1882’de kuzeni ressam Anton Mauve’un öğütleri üzerine yağlı boya resimler yapmağa başladığında, yine bu tür konuları işledi. Ögrencileri, Hollanda gerçekçiliğine bağlı kaldı. Bir süre Anverste kaldıktan sonra renk öğesine ilgi duydu.
Van Gogh’un sanatında renk ve ışık, en güçlü ve en özgün anlatımını, Fransa’nın güneyinde yaptığı, coşkunluk, gerilim, iç sıkıntısı yada yalnızlığı yansıtan tablolarda buldu. Ara ara gelen nöbetlerle kesintiye uğrayan bu çalışma döneminde, çırpınmalı bir havanın egemen olduğu yapıtlar verdi. Bu tuvallerdeki kesintili uzun fırça vuruşları, alev alev yanan manzaralar ve kıvrımlı biçimler sanatçının sıkıntılarını dile getirir.
Dr Gachet
Sanata karşı ilgi duyan bir insan olan Dr Gachet, Van Gogh’u Mayıs 1890’da Auvers sur Oise’deki evine davet etti.

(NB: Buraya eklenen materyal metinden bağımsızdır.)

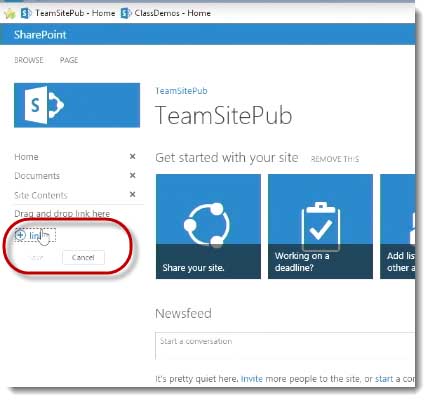Click the SharePoint suite bar title

pyautogui.click(x=40, y=35)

Sanatçı orada güven dolu bir ortam buldu. Bu güven ortamının etkileri kenar çizgilerinin çoğu kez kıvrımlar oluşturacak bir biçimde bozulmuş olmasına rağmen, çiçek resimlerinde, köy görünümlerinde ya da portrelerinde hissedilir.
Kimliğini yansıtacak ve dünyayla ilinti kurabilecek bir anlatıma varmak için canını da, akıl dengesini de gözden çıkaran Van Gogh’un bu umutsuz çabası, resim dilinde renk, çizgi ve biçimin birbirleriyle uyuşması yolunda coşkun ve anlam dolu sürekli bir arayışa dönüşür. İlerideki sayısız anlatımcı akımların kaynağını onun yapıtlarında bulabiliriz.

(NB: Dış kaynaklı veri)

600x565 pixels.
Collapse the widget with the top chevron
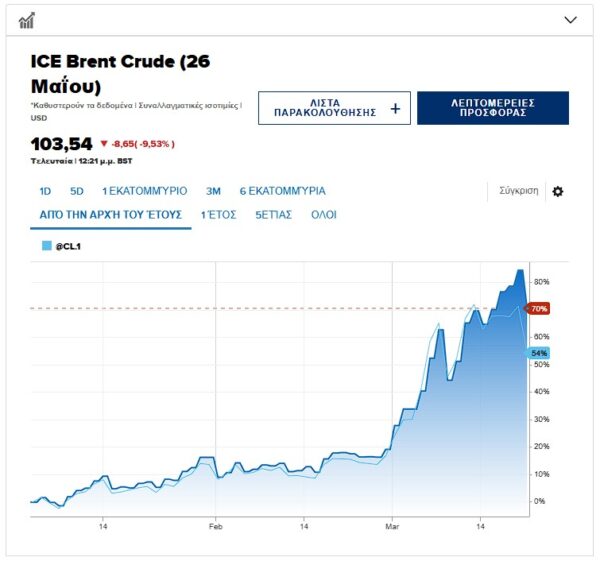point(571,20)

1890’da resim malzemeleri ile tarlalara giden Vincent Van Gogh, kendisini tabancayla omuzundan vurdu. Otele döndüğünde kanamayı farkeden otel sahibi, kasaba doktoru Mazery’yi ve Van Gogh’un doktoru Dr. Gachet’i çağırdı. Doktorlar, mermiyi çıkarmanın çok riskli olacağına kanaat getirip Theo’ya hemen gelmesi için haber yolladılar.
Vincent Van Gogh, 29 Temmuz 1890 sabahı 1:30 sularında, kardeşi Theo’nun kollarında öldü, ve Auvers-sur-Oise’a gömüldü.